In Brassicaceae microgreens, particularly radish, the exceptionally high vitamin C levels confirm their strong antioxidant potential and agree with previous studies reporting enhanced ascorbic acid accumulation under controlled light stress or reduced irradiance [19,41]. In basil, the comparatively lower vitamin C concentrations reflect inherent species differences in antioxidant metabolism, although the pronounced increase under reduced light indicates that basil microgreens remain responsive to light-driven metabolic regulation [18,38]. Overall, these results support the concept that vitamin C accumulation in microgreens is optimised at light intensities that balance photosynthetic activity with oxidative signalling rather than at maximum irradiance.

4.2.3. Carotenoids

Carotenoid composition and total carotenoid content were highly responsive to light intensity, with a clear optimum at intermediate irradiance (T3) for carrot, basil, and arugula microgreens. Carotenoids are directly involved in light harvesting and photoprotection, and their biosynthesis is tightly linked to photosynthetic demand and excitation pressure within chloroplasts [39]. The observed decline in total carotenoids at both the highest (T1) and lowest (T4) light intensities suggests that the highest tested irradiance may promote carotenoid turnover or photooxidative degradation, while insufficient light limits precursor availability and biosynthetic enzyme activity.
In carrot microgreens, the strong increase in lutein, β-cryptoxanthin, and β-carotene under T3 indicates that moderate light intensities favour carotenoid accumulation without inducing photoinhibition, in agreement with previous findings in carrot seedlings and microgreens [13,16]. Basil exhibited a particularly pronounced response, with maximal carotenoid accumulation under T3, highlighting its high plasticity and capacity to modulate pigment synthesis in response to light availability [17,38]. In contrast, radish microgreens showed their highest carotenoid levels at the highest light intensity, reflecting a greater tolerance to elevated irradiance and a distinct photoprotective strategy typical of Brassicaceae species [39].
These results confirm that carotenoid biosynthesis in microgreens follows a non-linear response to light intensity, with species-specific optima that should be considered when designing lighting strategies aimed at maximising nutritional quality rather than biomass alone.

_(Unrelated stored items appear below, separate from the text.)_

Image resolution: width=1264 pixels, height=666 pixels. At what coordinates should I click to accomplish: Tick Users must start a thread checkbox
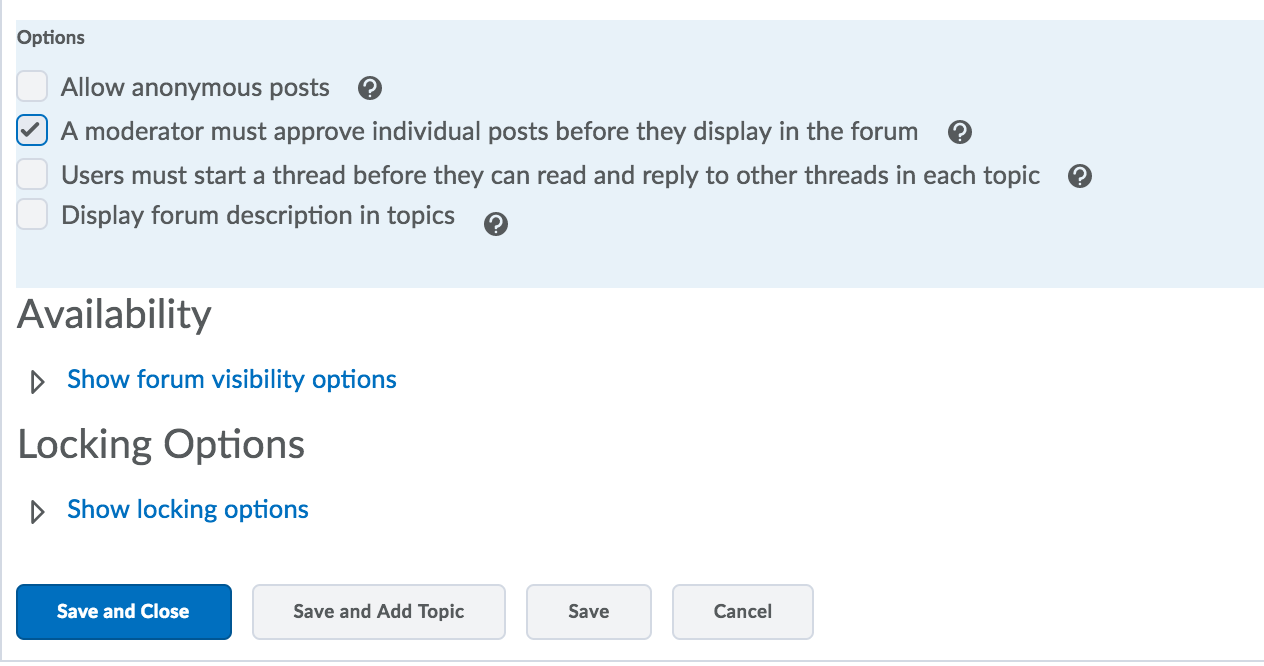(x=33, y=175)
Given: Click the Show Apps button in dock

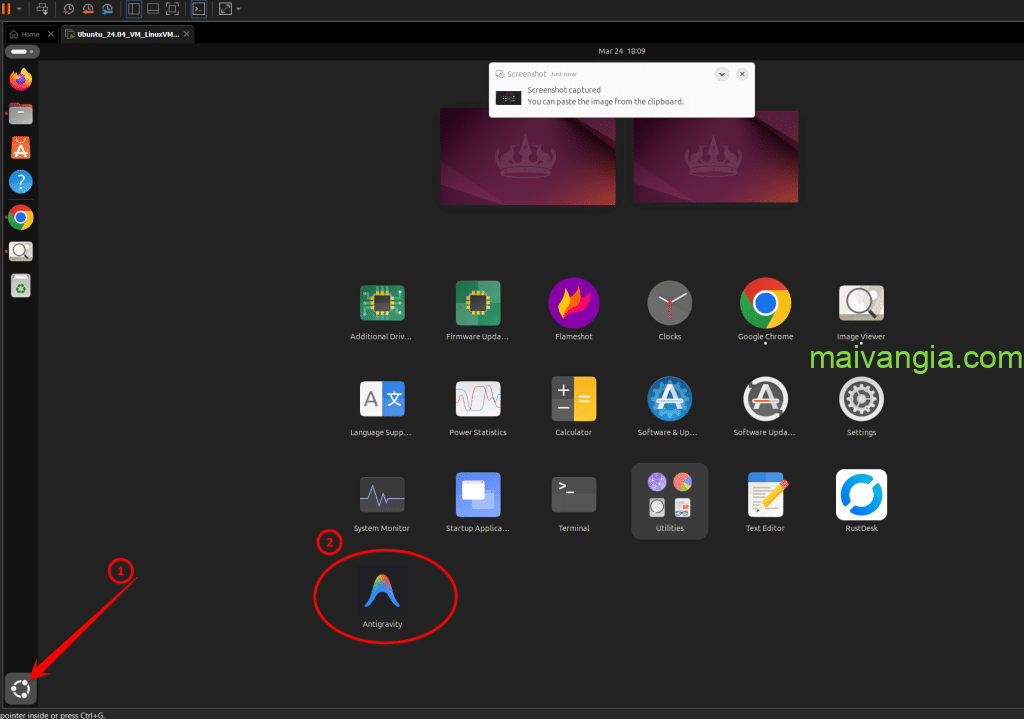Looking at the screenshot, I should pyautogui.click(x=21, y=688).
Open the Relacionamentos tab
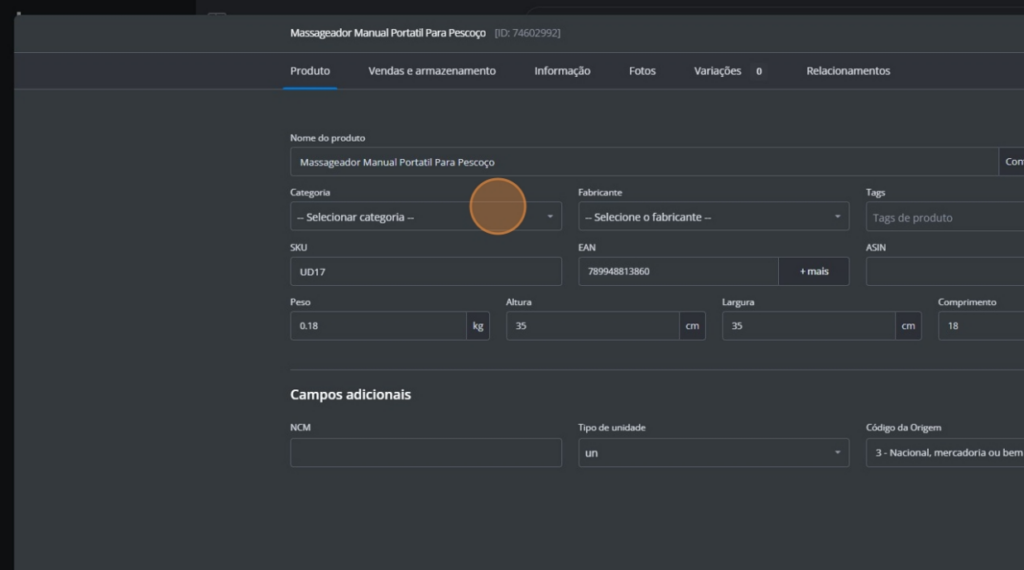The width and height of the screenshot is (1024, 570). coord(848,71)
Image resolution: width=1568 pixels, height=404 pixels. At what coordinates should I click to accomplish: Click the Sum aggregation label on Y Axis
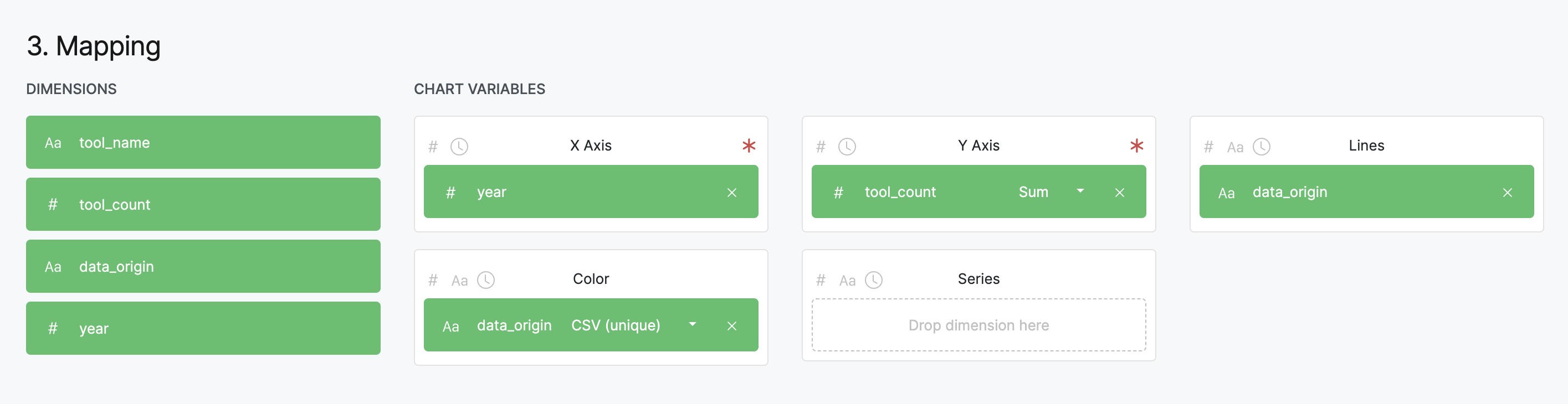[1033, 192]
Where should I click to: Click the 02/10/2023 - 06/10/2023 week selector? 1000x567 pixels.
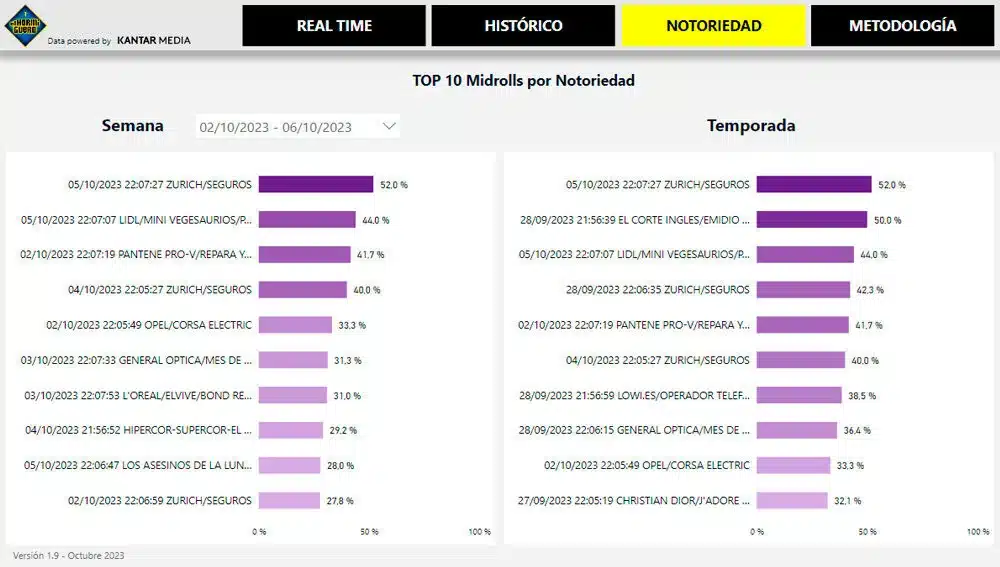pos(297,126)
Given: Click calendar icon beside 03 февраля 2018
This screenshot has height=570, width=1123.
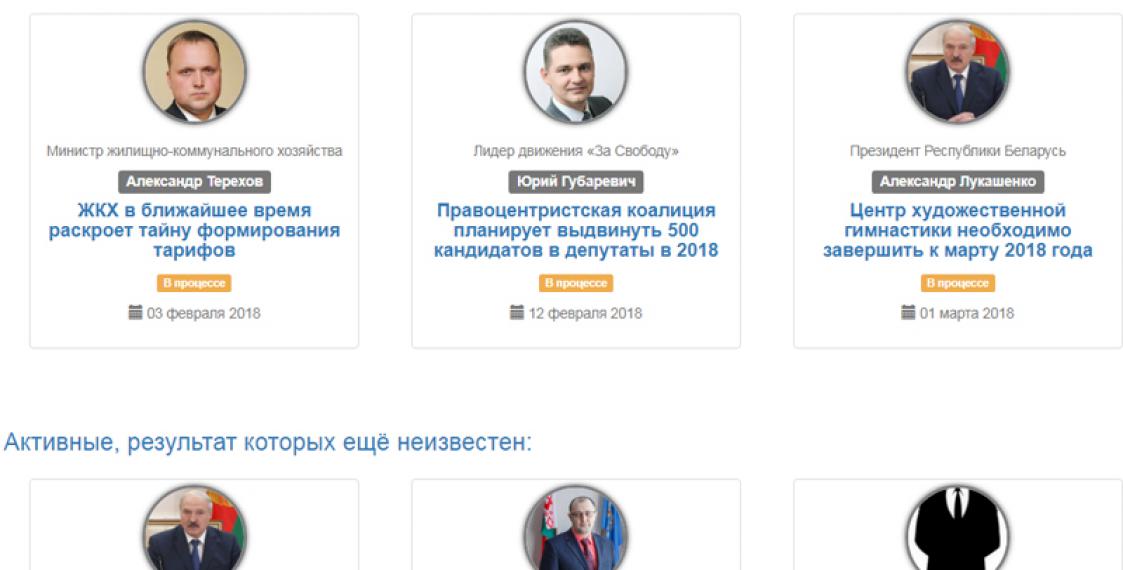Looking at the screenshot, I should click(x=135, y=313).
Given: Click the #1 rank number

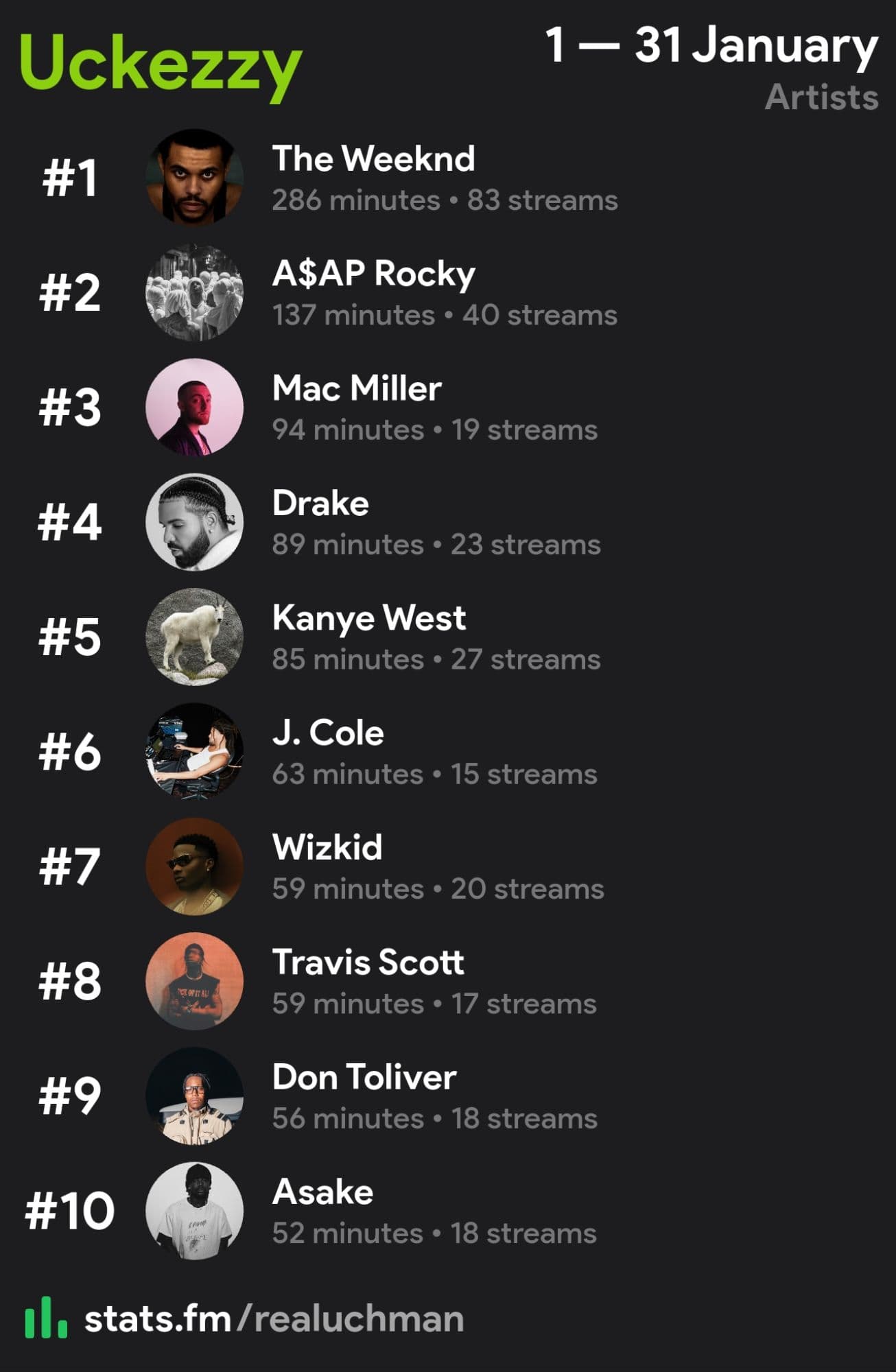Looking at the screenshot, I should [x=69, y=178].
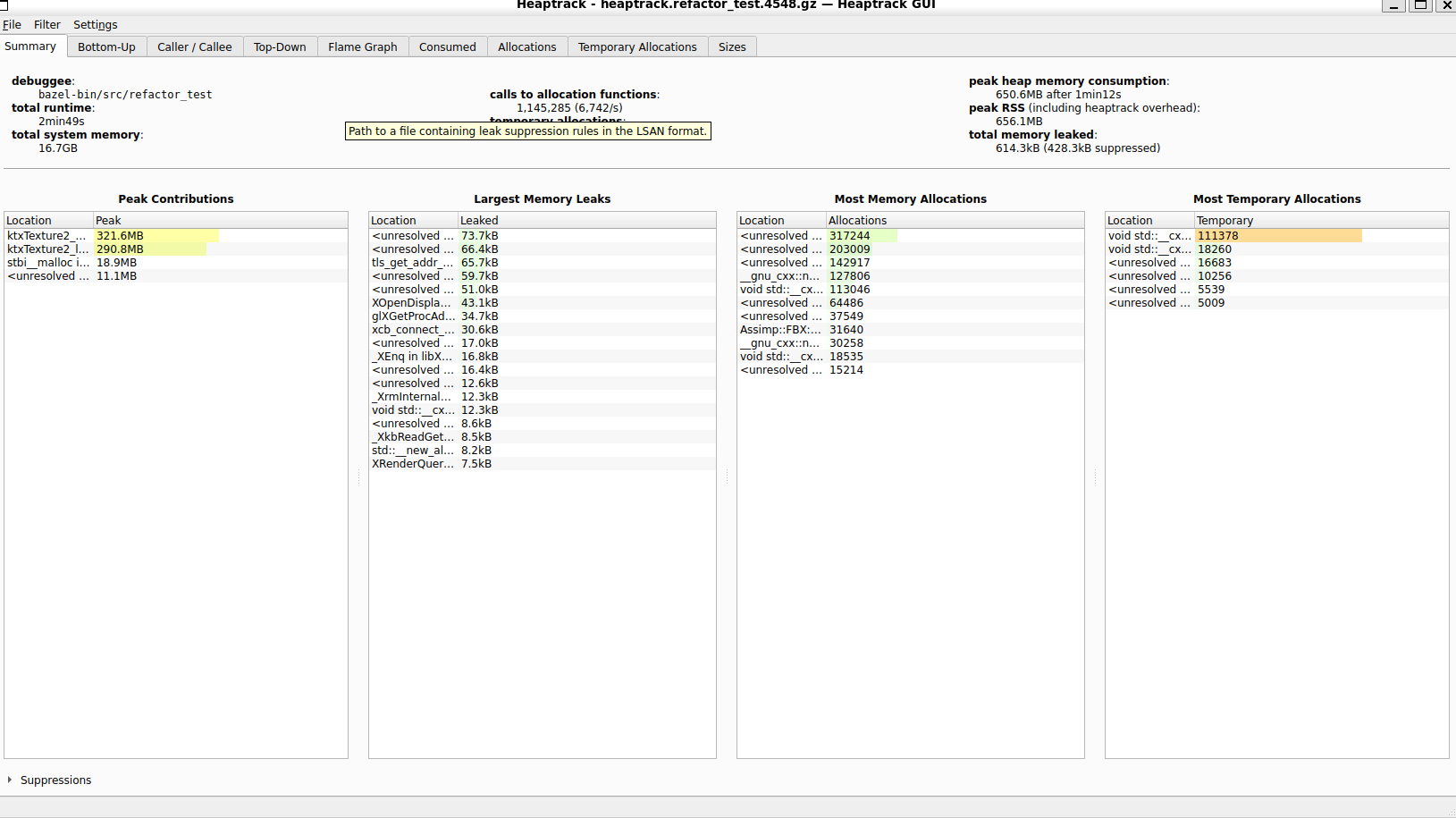Switch to the Bottom-Up tab
Viewport: 1456px width, 818px height.
coord(106,47)
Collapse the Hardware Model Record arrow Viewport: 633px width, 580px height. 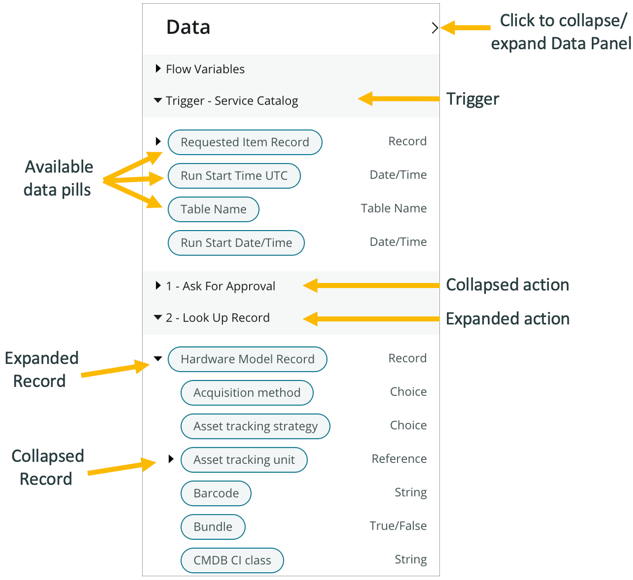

4.2.4. Tocopherols and Tocotrienols

Tocol accumulation was markedly influenced by light intensity and showed strong species specificity. In arugula and carrot microgreens, total tocol content increased under lower light intensities, particularly T4, whereas basil exhibited maximum tocol accumulation under the highest irradiance (T1). Tocopherols are lipid-soluble antioxidants that protect membrane integrity by scavenging lipid peroxyl radicals, and their synthesis is often stimulated under conditions that alter redox balance [34].
The increase in γ-tocopherol in arugula under reduced light suggests an adaptive antioxidant response to altered photosynthetic electron flow, consistent with reports in Brassicaceae microgreens grown under continuous or modified lighting regimes [19]. Basil’s exceptionally high tocol levels under high light indicate a strong photoprotective mechanism that supports sustained photosynthetic activity at elevated irradiance, aligning with its high growth responsiveness to light observed in the present study. In carrot and radish microgreens, intermediate light intensities favoured balanced accumulation of α- and γ-tocopherols, reinforcing the concept that moderate irradiance optimizes antioxidant efficiency without excessive oxidative stress.

4.2.5. Sterols

Sterol profiles were strongly modulated by light intensity, with β-sitosterol dominating across all species. In carrot and radish microgreens, total sterol content peaked at intermediate irradiance (T3), whereas arugula showed maximal sterol accumulation under the lowest light intensity (T4). Phytosterols are structural components of plant membranes and play a key role in maintaining membrane fluidity, permeability, and functionality under changing environmental conditions [26].
The pronounced accumulation of brassicasterol in arugula under reduced light may reflect adaptive membrane remodelling to maintain cellular stability when photosynthetic energy input is limited. Basil, by contrast, accumulated the highest sterol concentrations under high light, likely supporting rapid cell expansion and membrane synthesis associated with enhanced growth rates. These divergent patterns highlight the dual structural and regulatory roles of sterols and their sensitivity to light-mediated metabolic cues.

4.2.6. Squalene

Squalene was detected at low concentrations in all species and treatments, consistent with its role as a transient intermediate in sterol biosynthesis rather than a major storage compound in leafy tissues. Nonetheless, its accumulation pattern mirrored that of sterols in several species, with peaks at intermediate light intensity in arugula and radish and at high light in basil. This association suggests that light intensity regulates the sterol biosynthetic pathway upstream, influencing flux through squalene toward end-product sterols. Although quantitatively minor, the presence of squalene reinforces the notion that lighting conditions modulate the entire isoprenoid pathway, with potential implications for both nutritional quality and plant stress resilience.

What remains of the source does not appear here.